Stored data:
################
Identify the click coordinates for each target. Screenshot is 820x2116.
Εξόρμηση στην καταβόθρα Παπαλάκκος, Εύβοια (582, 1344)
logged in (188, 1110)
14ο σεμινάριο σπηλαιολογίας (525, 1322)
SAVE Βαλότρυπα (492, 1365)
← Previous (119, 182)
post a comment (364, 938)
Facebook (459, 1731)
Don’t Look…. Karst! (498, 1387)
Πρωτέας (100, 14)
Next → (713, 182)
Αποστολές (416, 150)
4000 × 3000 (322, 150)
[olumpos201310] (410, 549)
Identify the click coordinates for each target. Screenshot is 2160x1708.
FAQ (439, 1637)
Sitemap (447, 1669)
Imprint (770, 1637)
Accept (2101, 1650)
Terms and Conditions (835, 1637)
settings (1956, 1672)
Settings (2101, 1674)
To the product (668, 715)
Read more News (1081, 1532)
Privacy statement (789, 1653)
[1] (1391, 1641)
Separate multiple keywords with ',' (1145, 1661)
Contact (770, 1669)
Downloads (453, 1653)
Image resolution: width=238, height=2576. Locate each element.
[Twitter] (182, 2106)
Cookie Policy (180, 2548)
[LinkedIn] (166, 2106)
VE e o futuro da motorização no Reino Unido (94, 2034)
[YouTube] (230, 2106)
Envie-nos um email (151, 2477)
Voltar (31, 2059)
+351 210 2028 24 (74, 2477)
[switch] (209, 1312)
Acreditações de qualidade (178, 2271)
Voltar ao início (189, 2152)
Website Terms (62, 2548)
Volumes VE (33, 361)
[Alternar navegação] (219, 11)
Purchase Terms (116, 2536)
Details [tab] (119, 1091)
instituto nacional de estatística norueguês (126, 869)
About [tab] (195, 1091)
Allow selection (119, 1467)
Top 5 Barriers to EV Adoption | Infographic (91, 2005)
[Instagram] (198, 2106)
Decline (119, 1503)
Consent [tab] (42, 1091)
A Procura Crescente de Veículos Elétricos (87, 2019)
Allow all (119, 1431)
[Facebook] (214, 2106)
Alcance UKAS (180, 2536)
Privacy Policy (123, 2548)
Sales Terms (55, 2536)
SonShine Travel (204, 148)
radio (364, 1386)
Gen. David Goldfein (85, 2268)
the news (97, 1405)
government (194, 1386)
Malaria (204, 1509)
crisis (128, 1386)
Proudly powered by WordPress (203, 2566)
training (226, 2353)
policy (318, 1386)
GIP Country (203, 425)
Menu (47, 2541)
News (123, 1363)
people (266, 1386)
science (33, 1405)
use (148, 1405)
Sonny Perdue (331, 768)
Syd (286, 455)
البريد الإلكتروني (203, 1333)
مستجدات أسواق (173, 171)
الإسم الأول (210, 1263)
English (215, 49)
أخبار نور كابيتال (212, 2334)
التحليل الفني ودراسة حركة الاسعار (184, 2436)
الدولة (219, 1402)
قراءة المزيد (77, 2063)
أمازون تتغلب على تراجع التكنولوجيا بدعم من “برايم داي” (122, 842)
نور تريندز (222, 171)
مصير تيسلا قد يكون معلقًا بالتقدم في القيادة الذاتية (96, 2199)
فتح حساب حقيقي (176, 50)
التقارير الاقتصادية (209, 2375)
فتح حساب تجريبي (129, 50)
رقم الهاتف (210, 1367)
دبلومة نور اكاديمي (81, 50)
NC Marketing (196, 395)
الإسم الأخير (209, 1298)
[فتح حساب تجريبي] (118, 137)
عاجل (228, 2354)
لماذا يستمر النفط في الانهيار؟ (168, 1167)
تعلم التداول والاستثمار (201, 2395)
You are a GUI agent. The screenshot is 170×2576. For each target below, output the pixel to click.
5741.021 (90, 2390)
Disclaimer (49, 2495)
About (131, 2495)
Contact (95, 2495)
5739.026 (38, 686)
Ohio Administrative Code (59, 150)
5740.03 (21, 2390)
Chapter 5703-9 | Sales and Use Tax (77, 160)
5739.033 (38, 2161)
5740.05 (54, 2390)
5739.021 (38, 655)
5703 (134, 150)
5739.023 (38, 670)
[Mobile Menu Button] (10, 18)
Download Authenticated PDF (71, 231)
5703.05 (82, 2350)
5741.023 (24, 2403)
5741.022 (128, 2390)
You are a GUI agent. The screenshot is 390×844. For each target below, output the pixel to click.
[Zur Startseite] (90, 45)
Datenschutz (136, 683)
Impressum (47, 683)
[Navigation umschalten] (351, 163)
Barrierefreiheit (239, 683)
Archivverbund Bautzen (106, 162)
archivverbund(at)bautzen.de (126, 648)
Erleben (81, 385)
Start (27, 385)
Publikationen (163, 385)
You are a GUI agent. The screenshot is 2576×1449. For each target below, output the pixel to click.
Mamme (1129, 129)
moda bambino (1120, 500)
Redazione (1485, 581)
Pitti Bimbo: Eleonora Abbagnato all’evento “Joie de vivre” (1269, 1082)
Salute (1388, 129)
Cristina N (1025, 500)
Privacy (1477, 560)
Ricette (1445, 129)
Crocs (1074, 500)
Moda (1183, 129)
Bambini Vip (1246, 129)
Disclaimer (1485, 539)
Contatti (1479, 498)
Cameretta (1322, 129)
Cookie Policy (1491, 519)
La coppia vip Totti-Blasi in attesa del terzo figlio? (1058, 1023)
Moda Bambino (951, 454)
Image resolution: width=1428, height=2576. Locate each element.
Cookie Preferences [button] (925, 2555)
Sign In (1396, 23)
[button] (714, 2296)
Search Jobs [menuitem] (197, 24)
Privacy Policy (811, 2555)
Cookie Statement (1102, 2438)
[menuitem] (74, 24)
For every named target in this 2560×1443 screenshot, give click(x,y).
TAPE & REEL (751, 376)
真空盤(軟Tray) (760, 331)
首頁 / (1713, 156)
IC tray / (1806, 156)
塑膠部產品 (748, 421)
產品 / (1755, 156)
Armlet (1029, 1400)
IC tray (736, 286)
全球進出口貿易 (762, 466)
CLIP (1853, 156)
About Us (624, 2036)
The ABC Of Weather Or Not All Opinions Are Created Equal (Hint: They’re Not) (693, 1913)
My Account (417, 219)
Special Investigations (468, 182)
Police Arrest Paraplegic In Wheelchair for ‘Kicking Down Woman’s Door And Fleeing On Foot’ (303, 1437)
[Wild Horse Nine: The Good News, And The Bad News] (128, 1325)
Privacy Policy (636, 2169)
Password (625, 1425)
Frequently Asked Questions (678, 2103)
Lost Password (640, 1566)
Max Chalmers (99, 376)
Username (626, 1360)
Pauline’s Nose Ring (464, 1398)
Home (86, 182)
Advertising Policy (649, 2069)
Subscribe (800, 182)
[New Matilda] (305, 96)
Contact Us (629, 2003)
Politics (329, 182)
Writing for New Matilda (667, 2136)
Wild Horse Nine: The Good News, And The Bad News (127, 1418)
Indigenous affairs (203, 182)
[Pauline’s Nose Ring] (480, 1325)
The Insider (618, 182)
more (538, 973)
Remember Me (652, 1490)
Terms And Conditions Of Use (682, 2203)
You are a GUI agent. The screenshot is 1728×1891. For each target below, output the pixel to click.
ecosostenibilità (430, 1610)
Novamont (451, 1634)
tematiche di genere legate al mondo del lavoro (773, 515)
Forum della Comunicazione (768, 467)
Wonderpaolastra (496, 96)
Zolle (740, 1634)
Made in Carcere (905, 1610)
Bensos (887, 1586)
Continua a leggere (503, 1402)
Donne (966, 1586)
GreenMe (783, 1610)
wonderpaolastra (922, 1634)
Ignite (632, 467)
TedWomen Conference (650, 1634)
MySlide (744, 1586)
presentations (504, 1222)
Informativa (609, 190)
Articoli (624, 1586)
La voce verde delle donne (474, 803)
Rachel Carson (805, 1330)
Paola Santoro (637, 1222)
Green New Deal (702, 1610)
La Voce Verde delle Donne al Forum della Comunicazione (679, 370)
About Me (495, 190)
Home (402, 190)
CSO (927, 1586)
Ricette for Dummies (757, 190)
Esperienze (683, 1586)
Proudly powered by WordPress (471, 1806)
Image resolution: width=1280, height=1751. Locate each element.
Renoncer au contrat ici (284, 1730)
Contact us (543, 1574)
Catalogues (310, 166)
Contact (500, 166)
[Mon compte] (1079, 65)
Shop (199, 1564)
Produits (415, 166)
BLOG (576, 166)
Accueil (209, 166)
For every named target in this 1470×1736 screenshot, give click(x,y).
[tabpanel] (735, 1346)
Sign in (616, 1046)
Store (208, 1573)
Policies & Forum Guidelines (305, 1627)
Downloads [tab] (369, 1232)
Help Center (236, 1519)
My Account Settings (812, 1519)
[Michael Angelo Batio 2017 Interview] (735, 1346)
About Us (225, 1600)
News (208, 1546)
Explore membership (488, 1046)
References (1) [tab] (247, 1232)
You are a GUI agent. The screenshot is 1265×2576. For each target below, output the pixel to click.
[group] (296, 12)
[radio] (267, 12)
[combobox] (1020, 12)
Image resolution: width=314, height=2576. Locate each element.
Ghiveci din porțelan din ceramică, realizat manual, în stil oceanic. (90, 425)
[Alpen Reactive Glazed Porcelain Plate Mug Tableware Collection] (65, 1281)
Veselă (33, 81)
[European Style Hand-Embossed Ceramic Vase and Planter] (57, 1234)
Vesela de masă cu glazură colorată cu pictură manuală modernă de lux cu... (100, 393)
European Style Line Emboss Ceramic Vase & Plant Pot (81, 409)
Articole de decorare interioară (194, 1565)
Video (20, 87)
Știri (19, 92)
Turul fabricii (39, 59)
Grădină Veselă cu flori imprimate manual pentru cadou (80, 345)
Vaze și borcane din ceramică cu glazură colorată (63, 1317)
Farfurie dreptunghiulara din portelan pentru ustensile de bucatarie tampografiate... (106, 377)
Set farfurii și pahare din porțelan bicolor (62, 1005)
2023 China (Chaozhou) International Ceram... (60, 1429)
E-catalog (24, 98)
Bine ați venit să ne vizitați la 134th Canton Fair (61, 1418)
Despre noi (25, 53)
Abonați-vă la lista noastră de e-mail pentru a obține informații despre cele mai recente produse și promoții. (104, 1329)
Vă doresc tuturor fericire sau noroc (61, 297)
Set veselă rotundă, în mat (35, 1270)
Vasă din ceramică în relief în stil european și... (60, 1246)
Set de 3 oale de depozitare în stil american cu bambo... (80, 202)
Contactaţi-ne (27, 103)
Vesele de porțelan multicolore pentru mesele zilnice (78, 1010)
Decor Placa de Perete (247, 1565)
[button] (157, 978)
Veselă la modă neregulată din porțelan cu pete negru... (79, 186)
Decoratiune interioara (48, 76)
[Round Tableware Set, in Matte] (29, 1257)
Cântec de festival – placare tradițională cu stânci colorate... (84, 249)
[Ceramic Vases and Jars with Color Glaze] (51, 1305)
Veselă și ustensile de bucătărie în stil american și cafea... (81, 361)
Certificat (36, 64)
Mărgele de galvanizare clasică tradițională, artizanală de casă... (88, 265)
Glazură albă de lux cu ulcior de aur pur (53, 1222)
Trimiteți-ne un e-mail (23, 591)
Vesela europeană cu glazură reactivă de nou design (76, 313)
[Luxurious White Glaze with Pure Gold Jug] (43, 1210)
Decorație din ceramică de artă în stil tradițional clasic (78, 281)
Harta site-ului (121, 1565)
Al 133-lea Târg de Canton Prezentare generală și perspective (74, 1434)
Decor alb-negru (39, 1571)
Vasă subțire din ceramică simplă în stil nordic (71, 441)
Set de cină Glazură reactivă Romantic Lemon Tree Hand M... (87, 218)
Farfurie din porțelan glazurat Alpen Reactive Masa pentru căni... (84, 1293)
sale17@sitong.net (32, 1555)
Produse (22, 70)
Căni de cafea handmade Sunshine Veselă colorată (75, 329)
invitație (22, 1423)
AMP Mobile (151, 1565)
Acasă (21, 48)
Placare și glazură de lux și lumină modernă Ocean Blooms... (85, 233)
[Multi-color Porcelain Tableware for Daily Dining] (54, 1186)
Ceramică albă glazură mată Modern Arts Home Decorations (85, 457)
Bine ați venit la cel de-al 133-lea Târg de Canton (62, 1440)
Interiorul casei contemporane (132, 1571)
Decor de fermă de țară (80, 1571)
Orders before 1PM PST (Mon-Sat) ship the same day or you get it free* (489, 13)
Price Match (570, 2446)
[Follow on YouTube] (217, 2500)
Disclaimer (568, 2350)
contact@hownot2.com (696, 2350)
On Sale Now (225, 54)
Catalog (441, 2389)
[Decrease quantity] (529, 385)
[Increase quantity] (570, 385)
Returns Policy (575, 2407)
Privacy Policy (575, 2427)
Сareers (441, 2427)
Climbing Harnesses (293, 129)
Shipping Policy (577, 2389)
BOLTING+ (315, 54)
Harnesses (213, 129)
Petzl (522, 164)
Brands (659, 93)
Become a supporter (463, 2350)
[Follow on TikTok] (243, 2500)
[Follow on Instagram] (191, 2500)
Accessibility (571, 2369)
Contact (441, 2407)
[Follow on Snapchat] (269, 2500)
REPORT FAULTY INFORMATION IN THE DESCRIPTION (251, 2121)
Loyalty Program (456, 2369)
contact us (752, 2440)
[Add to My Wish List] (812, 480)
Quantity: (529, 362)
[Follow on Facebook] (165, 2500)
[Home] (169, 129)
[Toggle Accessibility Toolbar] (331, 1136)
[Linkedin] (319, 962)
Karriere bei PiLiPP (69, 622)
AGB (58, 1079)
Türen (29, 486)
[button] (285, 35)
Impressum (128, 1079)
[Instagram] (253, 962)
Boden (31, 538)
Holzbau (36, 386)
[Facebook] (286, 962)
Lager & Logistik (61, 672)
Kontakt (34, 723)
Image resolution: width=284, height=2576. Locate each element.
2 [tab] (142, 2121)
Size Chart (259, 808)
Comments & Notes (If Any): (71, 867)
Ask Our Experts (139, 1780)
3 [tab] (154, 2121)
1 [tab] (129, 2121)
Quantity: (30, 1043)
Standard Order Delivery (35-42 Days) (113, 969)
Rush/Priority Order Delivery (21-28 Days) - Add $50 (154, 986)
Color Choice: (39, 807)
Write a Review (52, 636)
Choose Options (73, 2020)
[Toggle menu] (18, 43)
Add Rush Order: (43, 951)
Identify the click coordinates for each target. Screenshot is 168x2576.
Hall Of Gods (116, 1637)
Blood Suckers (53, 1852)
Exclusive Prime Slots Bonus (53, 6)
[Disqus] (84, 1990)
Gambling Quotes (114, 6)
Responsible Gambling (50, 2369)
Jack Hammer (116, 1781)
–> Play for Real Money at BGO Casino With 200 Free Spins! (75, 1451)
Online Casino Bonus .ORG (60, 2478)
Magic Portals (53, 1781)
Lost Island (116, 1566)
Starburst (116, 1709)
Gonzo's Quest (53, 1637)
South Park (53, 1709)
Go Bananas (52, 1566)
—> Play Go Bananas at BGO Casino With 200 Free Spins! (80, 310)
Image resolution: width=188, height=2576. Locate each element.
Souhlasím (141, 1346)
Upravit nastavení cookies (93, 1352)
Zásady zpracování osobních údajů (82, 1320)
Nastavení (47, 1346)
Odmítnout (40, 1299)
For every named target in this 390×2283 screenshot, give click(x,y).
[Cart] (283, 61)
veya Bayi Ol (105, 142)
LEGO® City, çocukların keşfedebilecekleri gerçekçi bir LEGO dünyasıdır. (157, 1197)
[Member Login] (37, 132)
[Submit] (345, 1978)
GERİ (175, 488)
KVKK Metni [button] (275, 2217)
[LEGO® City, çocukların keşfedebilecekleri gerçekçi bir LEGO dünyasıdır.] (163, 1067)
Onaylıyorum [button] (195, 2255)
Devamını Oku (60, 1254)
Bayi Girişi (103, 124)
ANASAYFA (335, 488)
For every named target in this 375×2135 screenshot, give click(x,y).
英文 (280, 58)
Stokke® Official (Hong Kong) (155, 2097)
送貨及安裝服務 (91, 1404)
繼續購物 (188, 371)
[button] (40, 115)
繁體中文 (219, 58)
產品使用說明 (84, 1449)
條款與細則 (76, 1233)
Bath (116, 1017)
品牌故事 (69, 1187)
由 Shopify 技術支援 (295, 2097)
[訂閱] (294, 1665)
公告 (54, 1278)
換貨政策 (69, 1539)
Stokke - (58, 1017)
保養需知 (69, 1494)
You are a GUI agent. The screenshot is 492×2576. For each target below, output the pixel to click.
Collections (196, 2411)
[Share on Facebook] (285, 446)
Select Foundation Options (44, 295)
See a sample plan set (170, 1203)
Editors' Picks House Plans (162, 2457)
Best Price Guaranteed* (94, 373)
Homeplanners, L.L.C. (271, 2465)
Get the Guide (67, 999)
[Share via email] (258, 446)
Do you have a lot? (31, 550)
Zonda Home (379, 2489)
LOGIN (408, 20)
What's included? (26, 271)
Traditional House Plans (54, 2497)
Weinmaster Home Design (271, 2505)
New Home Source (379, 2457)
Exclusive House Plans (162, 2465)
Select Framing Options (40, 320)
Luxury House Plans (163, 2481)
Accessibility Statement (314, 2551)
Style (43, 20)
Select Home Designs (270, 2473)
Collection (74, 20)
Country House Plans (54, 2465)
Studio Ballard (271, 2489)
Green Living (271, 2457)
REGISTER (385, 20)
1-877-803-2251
################
● Action item
In the records above, find the line containing "To the product (668, 715)" and restate word for word every line from the first through that one.

● Solution to the exercise
Identify the click coordinates for each target. Screenshot is 820x2116.
Εξόρμηση στην καταβόθρα Παπαλάκκος, Εύβοια (582, 1344)
logged in (188, 1110)
14ο σεμινάριο σπηλαιολογίας (525, 1322)
SAVE Βαλότρυπα (492, 1365)
← Previous (119, 182)
post a comment (364, 938)
Facebook (459, 1731)
Don’t Look…. Karst! (498, 1387)
Πρωτέας (100, 14)
Next → (713, 182)
Αποστολές (416, 150)
4000 × 3000 (322, 150)
[olumpos201310] (410, 549)
Identify the click coordinates for each target. Screenshot is 2160x1708.
FAQ (439, 1637)
Sitemap (447, 1669)
Imprint (770, 1637)
Accept (2101, 1650)
Terms and Conditions (835, 1637)
settings (1956, 1672)
Settings (2101, 1674)
To the product (668, 715)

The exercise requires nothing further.